“這就是你長大的地方?”女神看著斑駁的墻體若有所思。
“沒錯,我所有的記憶都在這里。”我笑了笑,想起那時一起長大的孩子,如今早已各奔東西,還能回來的沒有幾個。
“這里讓我想起了教堂的孤兒院,院長和羅德神父很像,都是這個世界上最善良的人。”女神忽然說道。
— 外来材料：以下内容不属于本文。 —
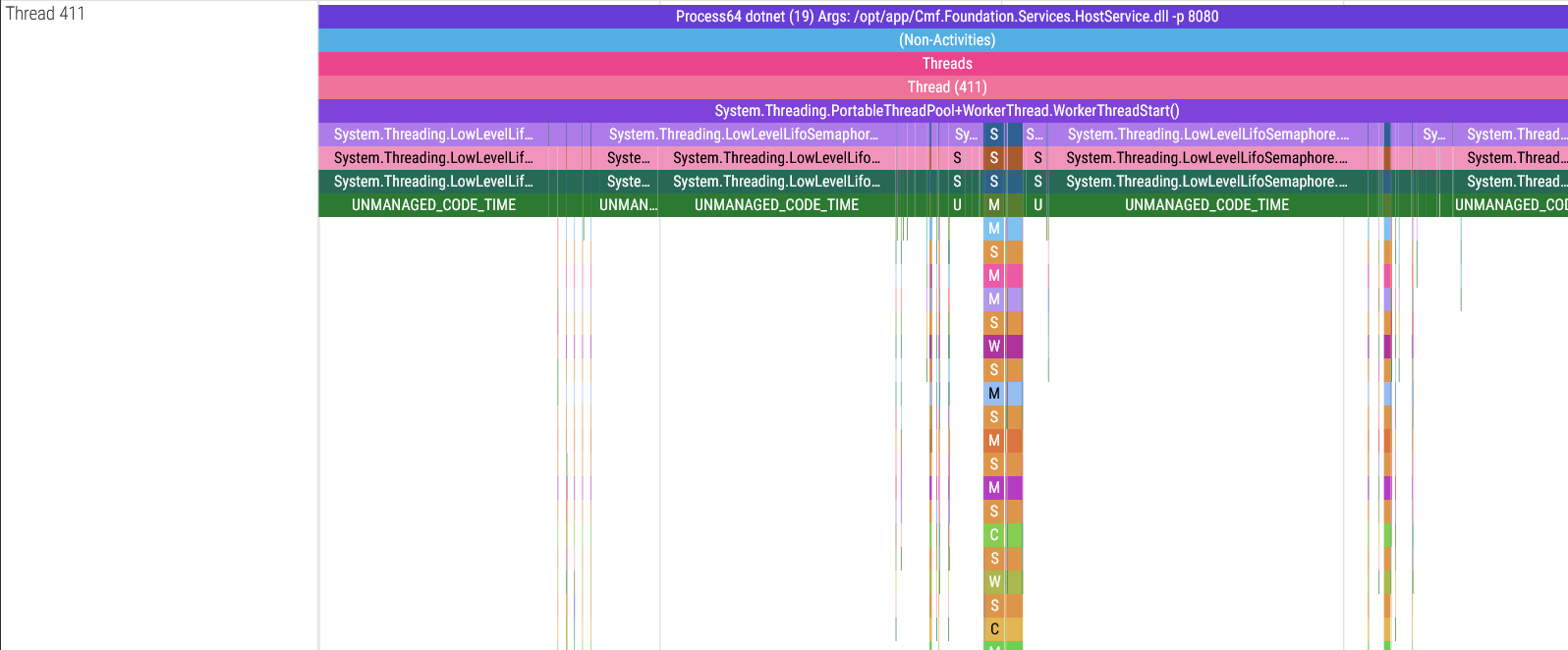Image resolution: width=1568 pixels, height=650 pixels.
Task: Click leftmost purple System.Threading.LowLevelLif… frame
Action: point(433,135)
“差不多吧,只不過這里的孩子都是收養的,教堂的孩子都是羅德神父救回來的。”我嘆了口氣,其實都一樣,都是沒有父母的可憐人。
“那是因為這里沒有戰爭!”女神淡淡道。
“是啊,他們沒有生活在和平的世界,卻生活在和平的國家,這本身就是一種幸運。”我看著屋子里那些孩子,相比戰場上那些失去親人和家園的孤兒,又何嘗不是一種幸福,至少他們不用擔心會被炸死。
“對了,跟我來!”我忽然想起一件事,拉著女神的手轉身跑到門口的柳樹下,從腰帶的金屬卡扣里拽出一把手指長的特制短刀,平時看上去就是皮帶頭,拽出來就是一把刀,這是唯一能躲過安檢的武器。
我目測了一下,然后在第三根凸起的樹根下挖了起來。
“你在找什么?”女神好奇的問。
“小時候埋的東西,不知道還在不在!”我笑了笑繼續挖。
大概挖了一尺左右,刀尖碰到一個硬物,我眼神亮起,輕輕撥開上面的泥土,一個包著塑料布的木盒出現在眼前。
“找到了,想不到十幾年了還在這里。”我激動的取出木盒,拆開上面的塑料布,還好沒有被腐蝕。
“里面裝了什么?”女神好奇的湊到近前。